ケッタイ小説 ふたりの会話(7)

ギターさんとドラムさんが道で出会ったのでした。

「こんにちは!ドラムさん。」
「いつもお世話になっています!。」

「いいえー!?こちらこそギターさんには、お世話になっています!。」
「お元気で何よりです!」

「お互い年を取りましたねえー!?」

「ええ、確かに!?」
「もう息子さんの代(だい)の電気を使うギターが全盛ですねー!?」

「そちらこそ息子さんの電子音源をを使ったものが全盛でしょう!?」

「そうなんですよ!」
「今は隣近所(となりきんじょ)で、騒音公害などといわれますから!?」
「自宅では練習できないんですよー!?」
「それでどうしても、電子音源を使ったものが使われて!?」
「それにわたしの場合は、ギターさんと違って!?」
「場所をとりますから?!!。」

「移動するにも一苦労です!」

「バスドラムなんかけっこう大きいですからねえー!!?」
「それは、大変でしょう!!?」

「でもドラムセットが設置されてれば」
「スティックだけ持ってけば演奏できますから!?」
「ただ演奏だけだったらですけど!!??」
「というものの、お互い慣れたものがやっぱり一番ですからねー!!?」

「そうです!使い慣れたものが一番です!!?」
「まだまだ、息子たちには負けませんよねえー!?」

「そうです!その意気ですよ!!?。」

「ギターさんには親戚が多いですねえー?!?」
「変わった方も現れているそうですねえー!??」

「ギターのくせに、弦がないヤツでしょ!?」
「異端児(いたんじ)ですよ!!?。」

「そうですか?!そんなギターがいたんじ!!?」
「すいませーん!くだらないシャレを言いまして!?」

「いいえー!?慣れてますから!?」
「弦がないギターなんて、げんない(ゲンナリのダジャレ)ですよ!!?」

「むっ??!」
「わっはっはっはっはー!??」

シャレを言って受けなかったギターさんは、
笑ってごまかしたのでした。

「ところでうわさで聞いたんですが?!。」
「こんなこと訊いていいのかなあー??!。」

「なんですか?ドラムさん!??」
「遠慮なんかしないで聞いて下さい!??。」

「小さな会場の生演奏でもギターさんは」
「マイクを使っているってほんとうですか??!。
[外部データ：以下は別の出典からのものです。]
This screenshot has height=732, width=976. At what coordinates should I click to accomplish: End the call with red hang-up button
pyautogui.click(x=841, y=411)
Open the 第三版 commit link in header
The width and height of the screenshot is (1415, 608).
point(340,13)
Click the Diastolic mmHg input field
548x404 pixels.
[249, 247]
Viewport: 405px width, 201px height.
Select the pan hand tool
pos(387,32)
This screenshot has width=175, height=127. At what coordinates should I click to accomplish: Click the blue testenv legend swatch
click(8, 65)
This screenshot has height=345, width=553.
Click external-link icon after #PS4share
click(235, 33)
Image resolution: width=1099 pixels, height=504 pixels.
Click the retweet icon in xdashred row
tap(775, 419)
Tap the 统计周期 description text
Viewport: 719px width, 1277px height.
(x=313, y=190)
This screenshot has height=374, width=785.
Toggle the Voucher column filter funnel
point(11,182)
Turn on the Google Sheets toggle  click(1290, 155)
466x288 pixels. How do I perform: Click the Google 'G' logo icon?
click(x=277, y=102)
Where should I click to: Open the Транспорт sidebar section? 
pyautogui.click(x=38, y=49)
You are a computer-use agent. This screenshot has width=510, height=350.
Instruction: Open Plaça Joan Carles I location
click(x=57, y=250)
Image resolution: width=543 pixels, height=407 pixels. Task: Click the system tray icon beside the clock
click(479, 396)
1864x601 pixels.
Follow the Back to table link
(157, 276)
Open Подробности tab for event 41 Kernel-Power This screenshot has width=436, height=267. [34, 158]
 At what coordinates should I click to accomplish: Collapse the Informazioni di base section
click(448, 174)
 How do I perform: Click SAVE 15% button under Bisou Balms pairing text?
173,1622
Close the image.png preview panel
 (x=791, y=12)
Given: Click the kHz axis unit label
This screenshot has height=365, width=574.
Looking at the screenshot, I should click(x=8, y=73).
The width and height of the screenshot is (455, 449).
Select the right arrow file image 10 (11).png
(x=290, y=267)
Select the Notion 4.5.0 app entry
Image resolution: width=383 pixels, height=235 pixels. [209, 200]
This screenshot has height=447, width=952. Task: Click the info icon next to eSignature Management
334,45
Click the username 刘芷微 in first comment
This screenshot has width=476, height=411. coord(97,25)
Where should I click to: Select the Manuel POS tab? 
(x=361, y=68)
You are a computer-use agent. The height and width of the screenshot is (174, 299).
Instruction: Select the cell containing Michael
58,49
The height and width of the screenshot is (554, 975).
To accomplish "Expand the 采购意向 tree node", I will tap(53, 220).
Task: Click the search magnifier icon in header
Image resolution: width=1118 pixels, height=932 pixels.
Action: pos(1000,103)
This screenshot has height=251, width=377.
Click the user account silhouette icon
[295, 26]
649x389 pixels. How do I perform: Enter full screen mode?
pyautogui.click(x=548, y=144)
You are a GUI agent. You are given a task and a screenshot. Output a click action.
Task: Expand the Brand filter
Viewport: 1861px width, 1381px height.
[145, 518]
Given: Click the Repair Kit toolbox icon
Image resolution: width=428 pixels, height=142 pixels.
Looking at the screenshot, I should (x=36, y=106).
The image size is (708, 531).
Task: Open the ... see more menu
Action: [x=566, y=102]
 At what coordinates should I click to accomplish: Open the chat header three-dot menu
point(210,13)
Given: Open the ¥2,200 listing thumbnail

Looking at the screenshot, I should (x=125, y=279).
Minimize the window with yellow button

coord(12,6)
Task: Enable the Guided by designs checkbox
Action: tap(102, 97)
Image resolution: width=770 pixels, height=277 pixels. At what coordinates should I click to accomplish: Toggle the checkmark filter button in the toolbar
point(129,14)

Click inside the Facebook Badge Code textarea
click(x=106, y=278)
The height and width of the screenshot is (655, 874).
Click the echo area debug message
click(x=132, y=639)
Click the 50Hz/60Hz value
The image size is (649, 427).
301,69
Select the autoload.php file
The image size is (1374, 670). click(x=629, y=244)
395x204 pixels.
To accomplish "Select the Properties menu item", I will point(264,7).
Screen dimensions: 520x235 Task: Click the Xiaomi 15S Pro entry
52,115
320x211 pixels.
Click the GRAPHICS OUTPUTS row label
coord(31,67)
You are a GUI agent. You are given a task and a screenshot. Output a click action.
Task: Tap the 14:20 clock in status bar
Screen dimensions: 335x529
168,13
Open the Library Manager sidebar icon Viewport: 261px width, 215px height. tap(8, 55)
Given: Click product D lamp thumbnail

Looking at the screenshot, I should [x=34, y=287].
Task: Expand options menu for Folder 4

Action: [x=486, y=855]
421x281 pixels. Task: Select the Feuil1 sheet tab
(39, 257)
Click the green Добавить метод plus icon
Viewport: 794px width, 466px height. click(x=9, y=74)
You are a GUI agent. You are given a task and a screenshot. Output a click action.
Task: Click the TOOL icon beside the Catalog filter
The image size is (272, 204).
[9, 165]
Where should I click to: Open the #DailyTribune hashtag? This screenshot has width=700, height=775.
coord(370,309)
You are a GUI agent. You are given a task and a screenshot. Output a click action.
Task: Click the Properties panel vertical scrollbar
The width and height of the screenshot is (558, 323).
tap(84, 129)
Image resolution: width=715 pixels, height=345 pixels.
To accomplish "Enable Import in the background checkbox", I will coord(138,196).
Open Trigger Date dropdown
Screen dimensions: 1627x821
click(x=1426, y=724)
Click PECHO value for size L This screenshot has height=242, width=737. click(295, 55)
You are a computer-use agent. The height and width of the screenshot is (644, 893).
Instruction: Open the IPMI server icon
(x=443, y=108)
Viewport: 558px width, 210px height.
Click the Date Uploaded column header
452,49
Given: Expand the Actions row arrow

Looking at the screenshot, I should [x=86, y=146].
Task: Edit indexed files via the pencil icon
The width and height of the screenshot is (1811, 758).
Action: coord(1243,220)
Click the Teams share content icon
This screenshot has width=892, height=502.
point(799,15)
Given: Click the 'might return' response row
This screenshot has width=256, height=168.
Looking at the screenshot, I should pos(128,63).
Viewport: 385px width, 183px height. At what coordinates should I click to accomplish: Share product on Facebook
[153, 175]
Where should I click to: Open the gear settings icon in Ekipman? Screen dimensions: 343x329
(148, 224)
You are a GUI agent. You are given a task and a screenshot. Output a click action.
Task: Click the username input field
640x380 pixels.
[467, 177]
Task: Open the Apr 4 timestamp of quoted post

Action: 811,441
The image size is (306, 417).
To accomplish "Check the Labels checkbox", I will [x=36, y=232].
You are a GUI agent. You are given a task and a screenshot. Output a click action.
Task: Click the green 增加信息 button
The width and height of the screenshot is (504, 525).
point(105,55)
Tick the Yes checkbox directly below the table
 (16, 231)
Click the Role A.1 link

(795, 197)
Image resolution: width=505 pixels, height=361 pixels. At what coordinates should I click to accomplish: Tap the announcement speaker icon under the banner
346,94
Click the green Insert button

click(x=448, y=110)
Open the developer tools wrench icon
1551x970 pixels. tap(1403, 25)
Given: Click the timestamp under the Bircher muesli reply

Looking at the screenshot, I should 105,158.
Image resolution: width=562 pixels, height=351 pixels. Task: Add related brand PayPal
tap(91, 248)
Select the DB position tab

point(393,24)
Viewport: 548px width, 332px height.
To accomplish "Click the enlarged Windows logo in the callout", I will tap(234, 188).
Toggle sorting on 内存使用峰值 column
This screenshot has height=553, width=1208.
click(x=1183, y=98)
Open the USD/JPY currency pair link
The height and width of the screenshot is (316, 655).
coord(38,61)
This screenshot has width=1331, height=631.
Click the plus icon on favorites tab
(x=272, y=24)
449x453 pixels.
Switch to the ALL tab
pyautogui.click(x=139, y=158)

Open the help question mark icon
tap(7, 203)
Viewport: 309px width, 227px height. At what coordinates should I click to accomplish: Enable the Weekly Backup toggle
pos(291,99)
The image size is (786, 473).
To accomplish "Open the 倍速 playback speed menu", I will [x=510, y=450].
」
「わたしには考えられませんけどー!!??」
「本当の意味での、生演奏にはならないんじゃあー??!!」
「すいません!?えらそうなこと言ってしまって!??」

「いいえー!?いいんですよー!??」
「実際ホントのことですからねえー!??」
「5人10人ぐらい相手なら問題ありませんが!?」
「50人60人と聞き手が多くなってくると!?」
「どうしてもマイクを使うんですよー!?。」

「弦楽器といっても、チェロやバイオリンとの違いですかねえー!??」
「指で弦をはじくので、どうしてもそうなるんです!?」
「音の伝わる距離に、弦だけに、げんかいがあるんです!!?」
「致し方ないことです!?」
「申し訳ございません!!?。」

「いいえーとんでもない!?。謝らなくてもいいんですよー!!?」
「オーケストラができたのも、たくさんの人に聞いてもらうためにですし。」
「音量の小さい楽器はその数を、多く集めたからですから!?」

「ところでドラムさんのところは親戚が少ないんですねー!??」
「ええ!?遠い親戚にはティンパニーとかいるんですが!??」
「しょうじき、これといったのはいないですねー!?」
「まあ!?しいて言えば電子音源を使った。」
「わたしのドラムスコぐらいでしょうか?!。」

「むっ??!」
「わっはっはっはっはー!??」

くだらないシャレを言ったドラムさんは、
笑ってごまかしたのでした。

そしてギターさんとドラムさんは、おじぎをすると、
ニコニコしながらその場から、
お互い違う方角に、歩いて行ったのでした。

もしもこのふたりが会話したらの物語です。
会話の中に真実が見え隠れしています。
一話完結で、全九話です。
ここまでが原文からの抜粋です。